Zygote.jl
Zygote.jl copied to clipboard
no gradients if we save the Flux.params into a variable
See the following MWE:
using Flux
model = Dense(2, 2)
xt = rand(Float32, 2, 4) # batch size of 4
yt = rand(Float32, 2, 4)
ps = Flux.params(model)
loss_fun(m, x, y) = 1/2*sum(p->sum(p.^2), ps)
loss_fun_explicit(m, x, y) = 1/2*sum(m.weight.^2) + 1/2*sum(m.bias.^2)
loss_fun_slow(m, x, y) = 1/2*sum(p->sum(p.^2), Flux.params(m))
∇m = gradient(m->loss_fun(m, xt, yt), model)
∇m_explicit = gradient(m->loss_fun_explicit(m, xt, yt), model)
∇m_slow = gradient(m->loss_fun_slow(m, xt, yt), model)
@show ∇m
@show ∇m_explicit
@show ∇m_slow
The values of the gradients are bellow. ∇m_explicit
and ∇m_slow
are equal and correct, but ∇m
is nothing
.
∇m = (nothing,)
∇m_explicit = ((weight = Float32[0.69311625 -1.0913904; -0.12783962 -0.15561718], bias = Float32[0.0, 0.0], σ = nothing),)
∇m_slow = ((weight = Float32[0.69311625 -1.0913904; -0.12783962 -0.15561718], bias = Float32[0.0, 0.0], σ = nothing),)
Edit after posting the issue. The behavior might be the expected one.
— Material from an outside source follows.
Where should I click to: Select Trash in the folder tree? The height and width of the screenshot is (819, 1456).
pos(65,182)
I think it must be the case as we want to use only explicit loss functions.
It looks like the explicit parameters version is actually correct and the other two are wrong, because they give the same answer when you remove the regularization term. I'm trying to figure out why no gradient is being returned for params
, because https://github.com/FluxML/Flux.jl/pull/2118 was explicitly written to allow AD when using explicit params.
@ToucheSir just noticed the correct way to call the implicit function is like this ∇m = gradient(()->loss_fun(), ps)
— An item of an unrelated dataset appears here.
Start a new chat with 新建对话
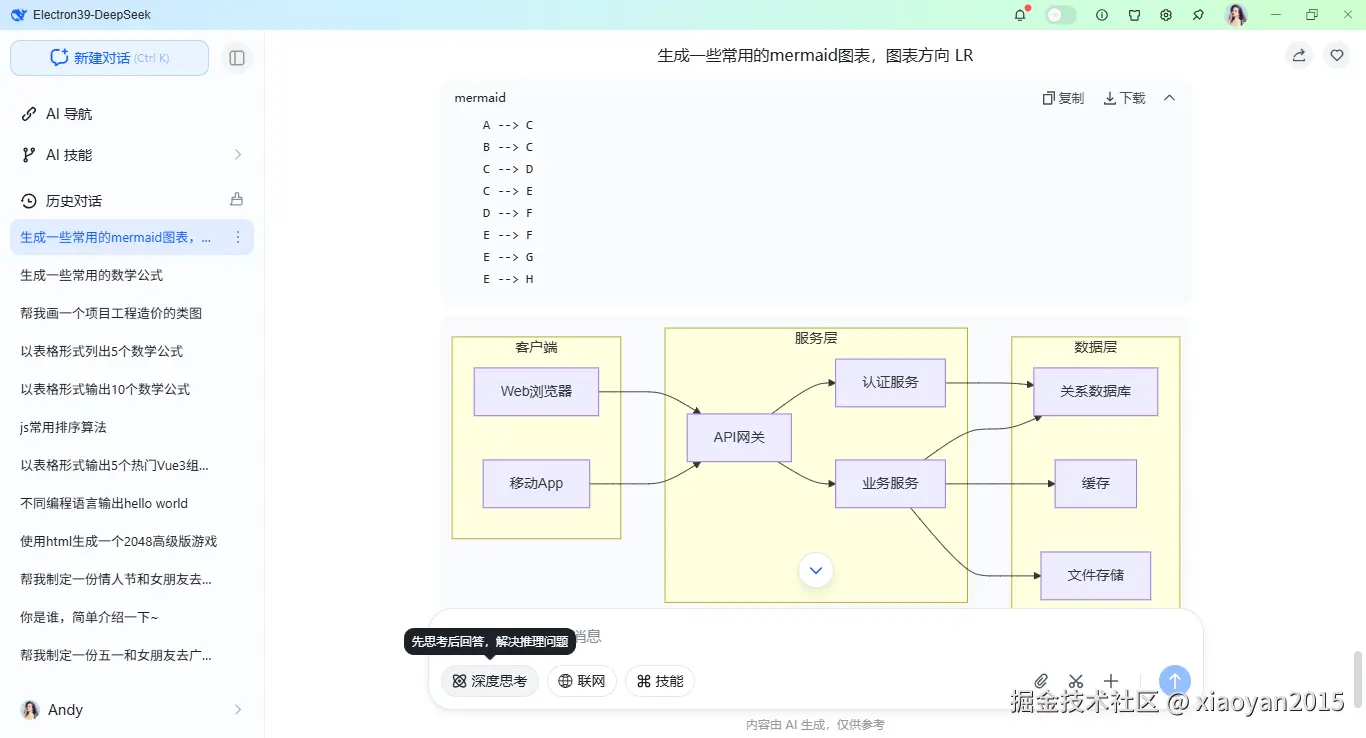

, we have to provide a function with no arguments and also the ps
variable. If I do so, I get the same gradients values as for the explicit versions.
Yes, but as seen in your edited example you can also call params
on an explicit model. The trouble comes when you try to iterate over an external (in this case global) variable such as ps
or model
, because Zygote can't see a path back from those to any of the inputs. The question is whether we can catch such accesses and warn/error as appropriate. My only idea so far is to add a warning which shows up when differentiating params
in explicit mode that links to a docs section outlining what works and what doesn't.
The answers presently above look correct to me.
Perhaps a simpler example of what they illustrate is this. None of these seem wrong, but the ones mixing explicit arguments and global references are perhaps surprising.
julia> using Zygote, LinearAlgebra, ForwardDiff
julia> v = [2.0, 3.0];
julia> gradient(x -> dot(x,x), v)
([4.0, 6.0],)
julia> gradient(x -> dot(x,v), v) # one global reference
([2.0, 3.0],)
julia> ForwardDiff.gradient(x -> dot(x,v), v) # agrees
2-element Vector{Float64}:
2.0
3.0
julia> gradient(x -> dot(v,v), v) # two global references
(nothing,)
julia> ForwardDiff.gradient(x -> dot(v,v), v) # agrees
2-element Vector{Float64}:
0.0
0.0
julia> gradient(() -> dot(v,v), Params([v])) # implicit mode
Grads(...)
julia> ans[v] # same answer as the first, but via global ref.
2-element Vector{Float64}:
4.0
6.0